Celebrity worship syndrome—or an obsessive fascination with a famous person—has been associated with mental health problems including symptoms of depression, anxiety, dissociation and body image issues, according to a 2018 study in the Journal of Behavioral Addictions.
Researchers have defined the spectrum of celebrity worship on three levels: the entertainment-social dimension, which involves a low level of obsession and an enthusiasm to share it with others; the intense-personal dimension, representing intense and compulsive feelings toward the celebrity; and finally, the borderline-pathological dimension.

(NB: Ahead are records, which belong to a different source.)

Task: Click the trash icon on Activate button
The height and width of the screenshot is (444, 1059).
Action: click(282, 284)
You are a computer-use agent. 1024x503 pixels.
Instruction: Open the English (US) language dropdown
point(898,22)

People who fall into the third category report that if their admired celebrity asked them to do something illegal as a favor, they would do it. This level of obsession has been linked to narcissism, psychoticism and tendencies toward criminal behaviors and addiction.

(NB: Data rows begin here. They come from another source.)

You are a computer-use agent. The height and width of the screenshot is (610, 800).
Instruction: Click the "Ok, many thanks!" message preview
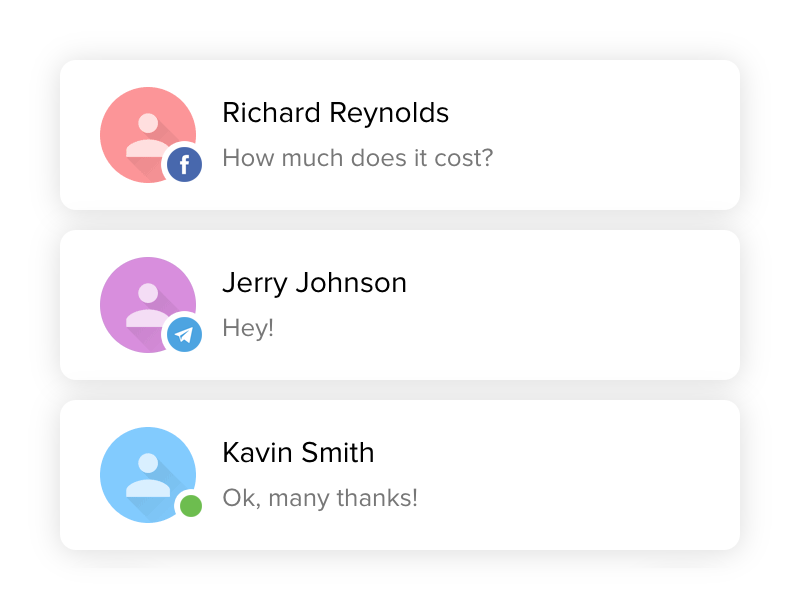(320, 498)
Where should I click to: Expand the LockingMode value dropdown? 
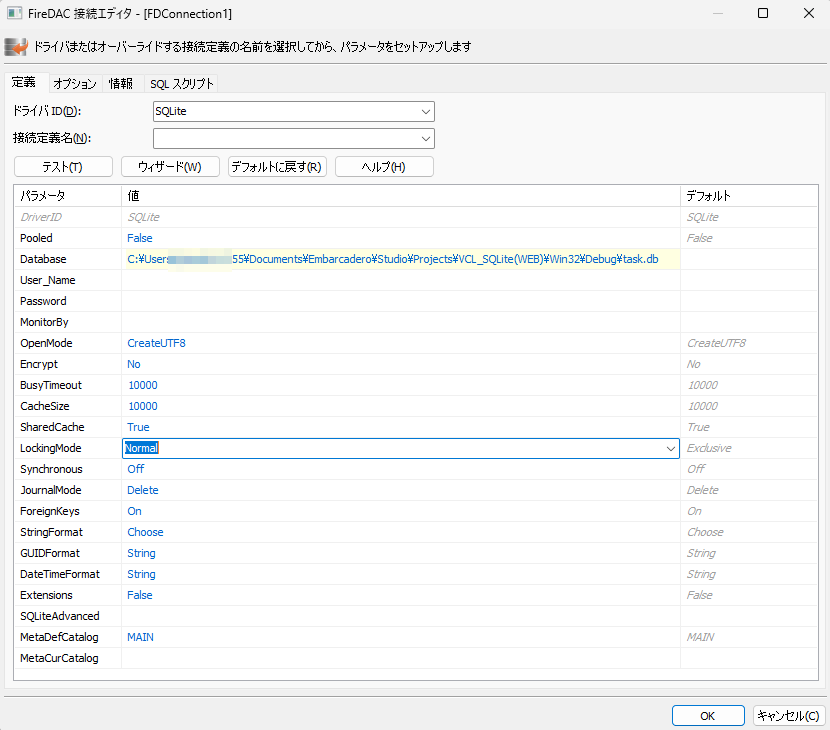coord(671,448)
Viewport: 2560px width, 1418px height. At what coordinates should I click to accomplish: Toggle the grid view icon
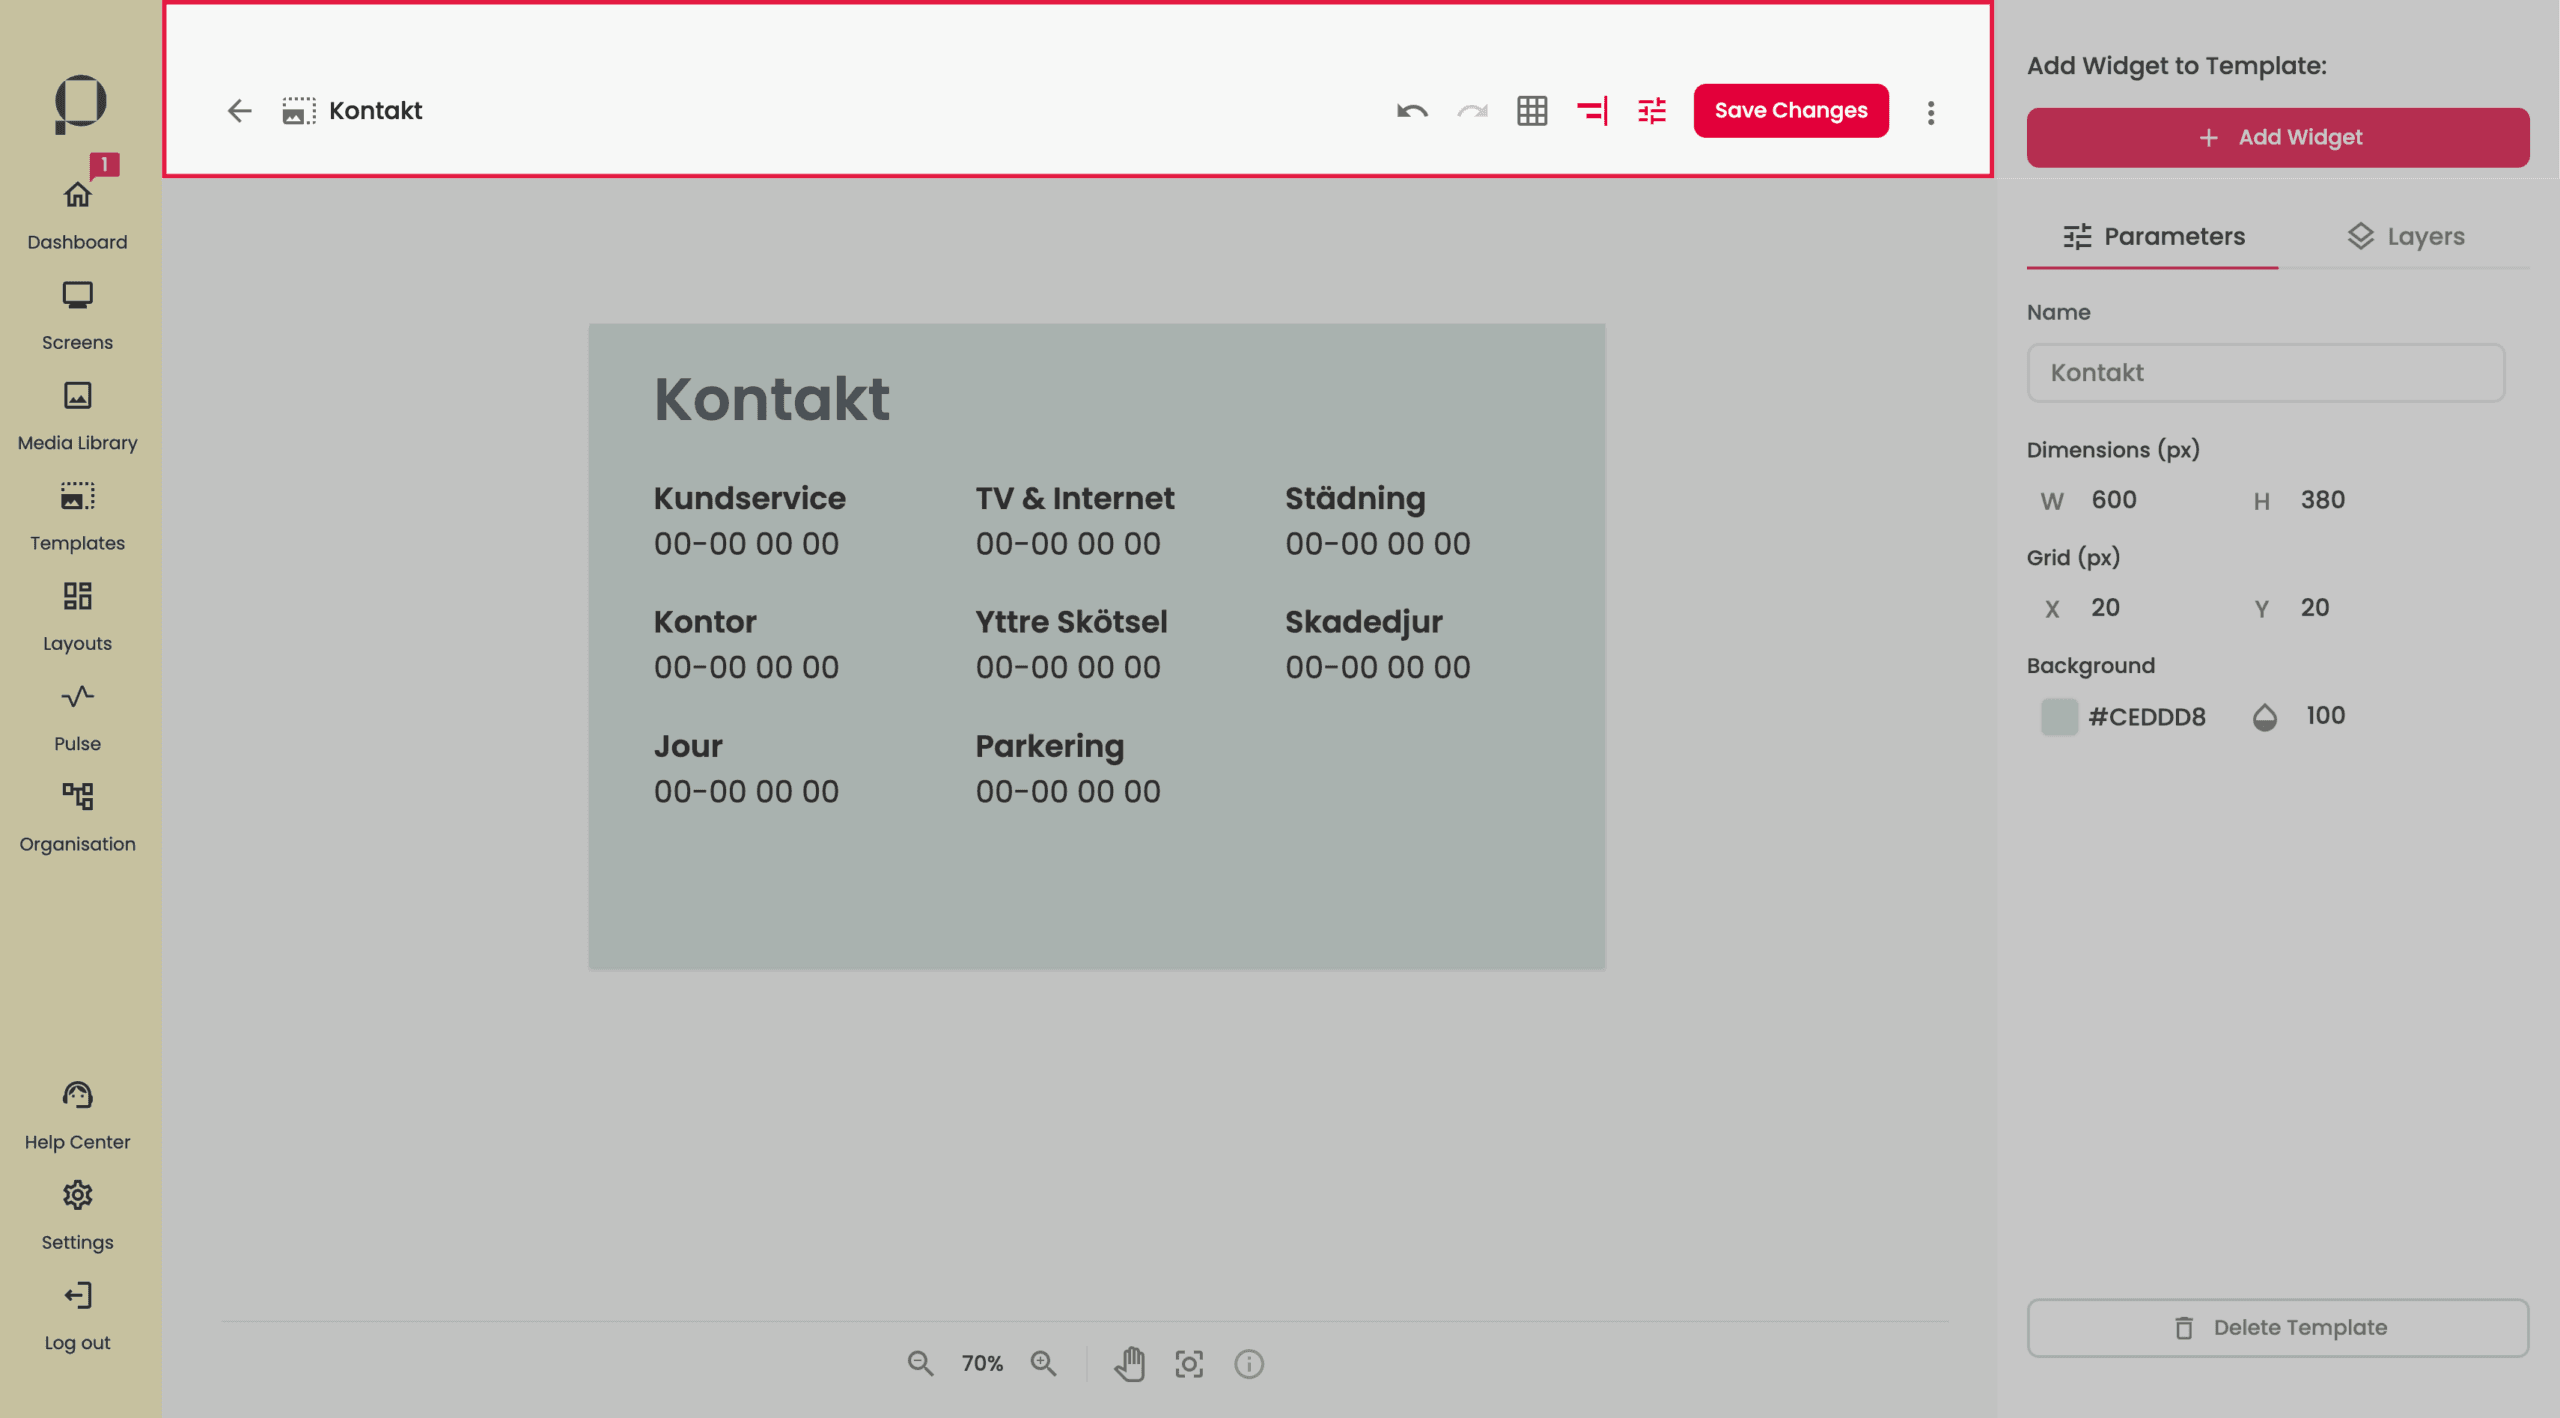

Other Incidents of Obsessive Fixations With Celebrities
Obsessive fixations with celebrities have led to several high-profile crimes. John Hinckley Jr., who attempted to assassinate Ronald Reagan in 1981, said he was trying to impress actress Jodi Foster. In 1989, 21-year-old actress Rebecca Schaeffer was shot and killed in her home by an obsessed fan who had been stalking her. Meanwhile, John Lennon’s murderer Mark Chapman was a former fan of the singer and obsessed with J.D. Salinger’s The Catcher in the Rye.